The replacement arrived a year later. Amendment law 110(I)/2025, passed unanimously on 25 June 2025 and published on 4 July, keeps the scheme alive but reroutes it through consent. A lender can agree to release its charge. If it refuses, a buyer who has paid the full price has 45 days to ask a court to override the refusal as unjustified. Applicants get eight months to file technical certificates, and the window for settling outstanding balances doubles from 30 to 60 days. The whole process carries a long-stop of 32 months, after which an application facing an immovable legal obstacle is rejected.

Read it honestly and the shape is clear. The state can no longer erase a bank's security by administrative act; a judge now weighs each refusal. For buyers whose only problem was a slow developer, the route is workable. For the 4,000-odd cases with pre-contract mortgages, everything turns on how courts treat "unjustified" refusal, and there is no body of judgments yet from which to read the odds.

Pricing the risk

There is no published index of the no-deed discount. The Land Registry's transaction data does not separate deeded sales from contract-only sales, and the anecdotal ranges offered by agents are self-serving in both directions. So the discount has to be built from mechanics. Start by sorting no-deed stock into buckets, because the label covers very different assets.

A new build from a solvent developer with a clean land search carries administrative delay. That has a cost, but a bounded one, and contract protections carry most of it: an escrow tranche released only on deed issuance, and a fresh land search attached to the contract. Where construction finance sits on the parcel, add a written waiver from the lender.

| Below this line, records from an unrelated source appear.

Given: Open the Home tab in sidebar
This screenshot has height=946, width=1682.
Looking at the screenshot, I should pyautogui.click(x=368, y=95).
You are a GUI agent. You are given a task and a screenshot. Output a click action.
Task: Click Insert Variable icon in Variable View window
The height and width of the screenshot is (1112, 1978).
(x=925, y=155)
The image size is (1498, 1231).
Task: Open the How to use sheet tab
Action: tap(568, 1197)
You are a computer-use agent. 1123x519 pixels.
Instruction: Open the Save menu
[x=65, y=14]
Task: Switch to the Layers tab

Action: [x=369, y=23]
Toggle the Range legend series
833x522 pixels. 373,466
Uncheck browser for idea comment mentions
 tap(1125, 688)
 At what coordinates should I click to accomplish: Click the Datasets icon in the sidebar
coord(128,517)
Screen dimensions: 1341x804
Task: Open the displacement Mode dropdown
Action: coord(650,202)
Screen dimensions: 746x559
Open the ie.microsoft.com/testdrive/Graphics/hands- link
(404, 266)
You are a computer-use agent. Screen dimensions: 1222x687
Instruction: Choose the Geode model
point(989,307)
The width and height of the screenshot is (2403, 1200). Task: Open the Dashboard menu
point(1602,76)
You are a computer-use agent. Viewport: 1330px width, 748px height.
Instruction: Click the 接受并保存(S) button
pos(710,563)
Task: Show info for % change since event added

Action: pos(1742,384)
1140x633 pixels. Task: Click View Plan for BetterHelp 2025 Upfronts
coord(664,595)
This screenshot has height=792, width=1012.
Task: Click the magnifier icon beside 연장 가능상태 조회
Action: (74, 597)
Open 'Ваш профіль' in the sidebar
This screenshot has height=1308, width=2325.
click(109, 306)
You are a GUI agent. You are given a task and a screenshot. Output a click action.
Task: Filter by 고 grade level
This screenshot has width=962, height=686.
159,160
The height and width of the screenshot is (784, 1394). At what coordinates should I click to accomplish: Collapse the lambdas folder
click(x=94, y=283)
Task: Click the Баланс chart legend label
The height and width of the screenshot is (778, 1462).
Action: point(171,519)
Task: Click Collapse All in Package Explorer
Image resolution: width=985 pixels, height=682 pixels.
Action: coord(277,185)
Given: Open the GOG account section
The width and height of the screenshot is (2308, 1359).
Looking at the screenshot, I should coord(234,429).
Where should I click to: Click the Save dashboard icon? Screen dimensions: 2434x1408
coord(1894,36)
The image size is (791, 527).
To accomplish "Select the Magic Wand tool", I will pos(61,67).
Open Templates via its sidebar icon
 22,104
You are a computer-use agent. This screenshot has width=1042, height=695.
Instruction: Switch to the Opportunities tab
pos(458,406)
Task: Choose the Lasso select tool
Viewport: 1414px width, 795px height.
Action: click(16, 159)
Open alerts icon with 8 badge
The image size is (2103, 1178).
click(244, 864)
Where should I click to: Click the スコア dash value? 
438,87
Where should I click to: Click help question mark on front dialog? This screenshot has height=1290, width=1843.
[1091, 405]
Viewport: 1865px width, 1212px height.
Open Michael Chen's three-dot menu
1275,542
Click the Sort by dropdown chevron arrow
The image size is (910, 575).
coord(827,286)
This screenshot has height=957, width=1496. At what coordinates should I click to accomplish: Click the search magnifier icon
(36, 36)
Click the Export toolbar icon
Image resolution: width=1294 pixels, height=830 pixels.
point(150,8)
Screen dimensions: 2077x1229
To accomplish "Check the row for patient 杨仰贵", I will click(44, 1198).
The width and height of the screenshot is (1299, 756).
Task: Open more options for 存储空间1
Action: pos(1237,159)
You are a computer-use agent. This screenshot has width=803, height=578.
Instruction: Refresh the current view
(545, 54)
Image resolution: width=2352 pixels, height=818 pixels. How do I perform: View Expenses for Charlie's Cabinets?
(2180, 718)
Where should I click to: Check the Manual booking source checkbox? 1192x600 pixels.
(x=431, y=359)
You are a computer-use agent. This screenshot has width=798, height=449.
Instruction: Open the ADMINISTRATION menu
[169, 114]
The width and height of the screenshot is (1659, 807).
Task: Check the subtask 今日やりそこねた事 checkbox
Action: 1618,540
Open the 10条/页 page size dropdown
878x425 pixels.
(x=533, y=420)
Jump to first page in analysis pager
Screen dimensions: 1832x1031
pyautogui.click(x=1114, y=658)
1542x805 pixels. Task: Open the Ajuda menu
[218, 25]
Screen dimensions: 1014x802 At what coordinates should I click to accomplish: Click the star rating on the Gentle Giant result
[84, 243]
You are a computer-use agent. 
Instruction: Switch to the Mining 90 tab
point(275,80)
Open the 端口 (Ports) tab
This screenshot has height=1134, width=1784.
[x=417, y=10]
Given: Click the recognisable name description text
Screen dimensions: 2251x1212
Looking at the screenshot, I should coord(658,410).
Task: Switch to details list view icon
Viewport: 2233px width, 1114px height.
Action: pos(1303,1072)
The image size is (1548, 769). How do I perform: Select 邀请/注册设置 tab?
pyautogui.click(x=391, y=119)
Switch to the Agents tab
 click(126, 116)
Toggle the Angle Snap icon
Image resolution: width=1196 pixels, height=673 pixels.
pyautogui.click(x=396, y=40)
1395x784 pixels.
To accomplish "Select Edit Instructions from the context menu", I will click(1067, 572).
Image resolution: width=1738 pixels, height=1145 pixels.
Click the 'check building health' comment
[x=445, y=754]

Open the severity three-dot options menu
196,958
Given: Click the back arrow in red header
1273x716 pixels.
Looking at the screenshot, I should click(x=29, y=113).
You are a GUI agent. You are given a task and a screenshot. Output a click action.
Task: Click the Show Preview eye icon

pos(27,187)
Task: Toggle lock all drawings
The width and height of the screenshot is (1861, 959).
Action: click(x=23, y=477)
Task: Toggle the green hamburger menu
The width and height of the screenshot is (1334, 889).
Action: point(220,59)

A unit on land with a live pre-contract developer mortgage is a different asset. The buyer is effectively writing an unsecured claim against the developer's balance sheet, junior to the bank. After June 2024 there is no administrative shortcut past that mortgage, only consent or litigation. Underwrite the developer, because that is who you are lending to.

A property with a planning breach that no amnesty covers may never produce a deed at all. Its exit pool is cash buyers who accept the same defect, which is the definition of an illiquid asset.

What the discount should cover

Four things, at minimum. Financing: a mortgage lender wants a charge registered against a separate title, and a no-deed unit has no title to charge, so it resells into a cash-only market until the deed arrives. Time: the new law's 32-month long-stop is the state's own estimate of how long a supported case can take, and unsupported cases have run for decades. Legal contingency: the court route under the 2025 law is a real cost with an uncertain outcome. And tail risk: the residual chance the deed never issues, which for the last bucket is the whole valuation.

Against that, the offsets are thin. Buyers sometimes treat deferred transfer fees as compensation. On a €300,000 resale, the fee under the Land Registry's 3, 5 and 8 per cent bands comes to about €8,600 after the 50 per cent reduction in force since 2016. That is under 3 per cent of the price, and it is deferred rather than avoided. It does not pay for subordination to a developer's bank.

For a systematic buyer, deed status is a screening attribute before it is a negotiation point. In our underwriting work at Torquity we treat unresolved title as a widening factor on the confidence range around a valuation, and we separate comparables by deed status wherever registry evidence allows, because a deeded sale and a contract-only sale on the same street are prices for two different legal objects.

The Court of Appeal's ruling was unwelcome news for the 9,500 or so people Chambers & Co counts as still trapped, but it stated something every purchaser should have priced all along: a paid invoice is not ownership, and in Cyprus the distance between the two can be measured in decades. The 2025 law shortens that distance for many. For anyone buying now, the cheaper fix is older than any of this legislation. Refuse to open the gap at contract instead of paying to close it in court.